**DATA SUPPLIED:**
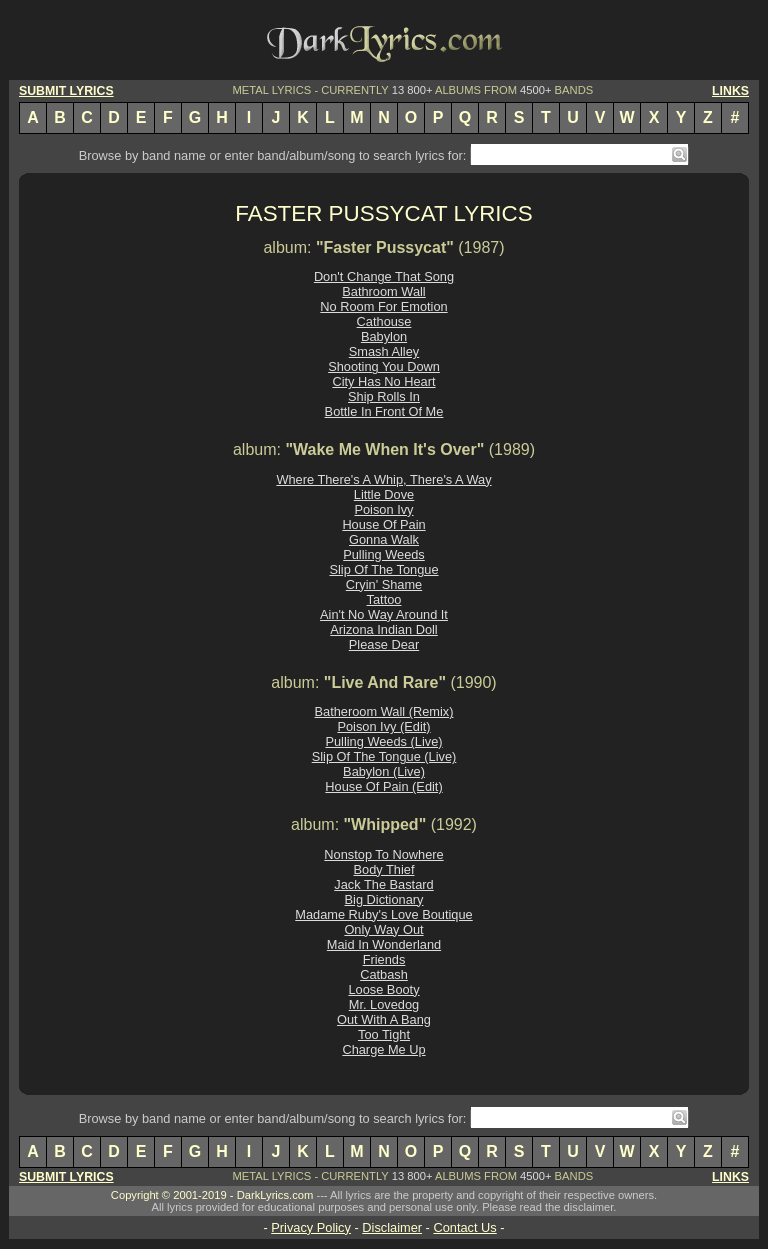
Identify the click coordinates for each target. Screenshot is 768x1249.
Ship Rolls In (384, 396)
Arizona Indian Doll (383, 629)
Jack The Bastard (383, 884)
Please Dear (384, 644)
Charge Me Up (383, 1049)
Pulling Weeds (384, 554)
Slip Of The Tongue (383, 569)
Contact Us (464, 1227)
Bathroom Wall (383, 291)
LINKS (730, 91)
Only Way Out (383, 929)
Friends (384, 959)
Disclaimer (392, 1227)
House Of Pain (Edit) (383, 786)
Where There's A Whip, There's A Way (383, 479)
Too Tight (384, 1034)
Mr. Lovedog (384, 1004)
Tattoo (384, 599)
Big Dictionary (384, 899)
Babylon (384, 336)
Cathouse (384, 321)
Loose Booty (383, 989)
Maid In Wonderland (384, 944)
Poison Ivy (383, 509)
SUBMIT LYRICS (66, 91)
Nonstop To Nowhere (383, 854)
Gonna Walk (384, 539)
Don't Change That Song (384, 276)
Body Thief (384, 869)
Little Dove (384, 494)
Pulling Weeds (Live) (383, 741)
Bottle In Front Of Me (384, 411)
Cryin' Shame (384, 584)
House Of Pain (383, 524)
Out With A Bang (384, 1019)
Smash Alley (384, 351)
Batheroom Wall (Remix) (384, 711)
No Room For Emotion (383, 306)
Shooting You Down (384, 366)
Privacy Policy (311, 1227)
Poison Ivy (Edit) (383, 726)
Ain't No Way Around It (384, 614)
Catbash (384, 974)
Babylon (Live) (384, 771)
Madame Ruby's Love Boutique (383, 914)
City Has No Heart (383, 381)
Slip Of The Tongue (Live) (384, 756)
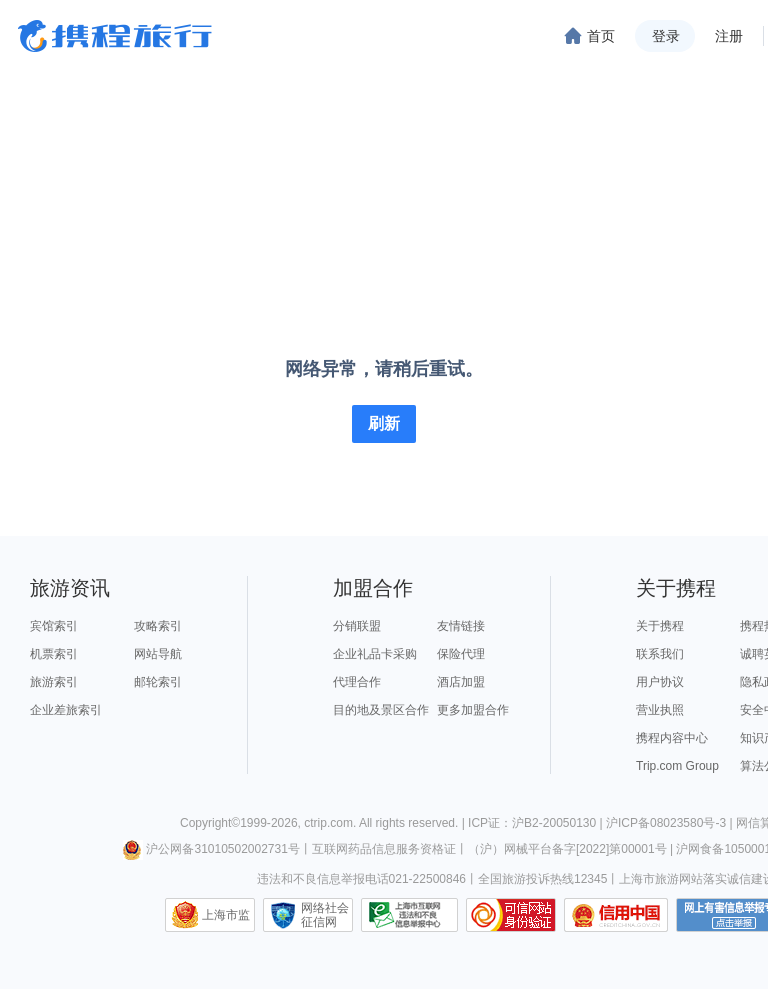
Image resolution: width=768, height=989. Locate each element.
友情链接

**TASK GOAL:**
Set down the records from the line with "Gonna Walk (384, 539)" up to and including the line with "Poison Ivy (Edit) (383, 726)", reproducing each line without change.

**SOLVED EXERCISE:**
Gonna Walk (384, 539)
Don't Change That Song (384, 276)
Body Thief (384, 869)
Little Dove (384, 494)
Pulling Weeds (Live) (383, 741)
Bottle In Front Of Me (384, 411)
Cryin' Shame (384, 584)
House Of Pain (383, 524)
Out With A Bang (384, 1019)
Smash Alley (384, 351)
Batheroom Wall (Remix) (384, 711)
No Room For Emotion (383, 306)
Shooting You Down (384, 366)
Privacy Policy (311, 1227)
Poison Ivy (Edit) (383, 726)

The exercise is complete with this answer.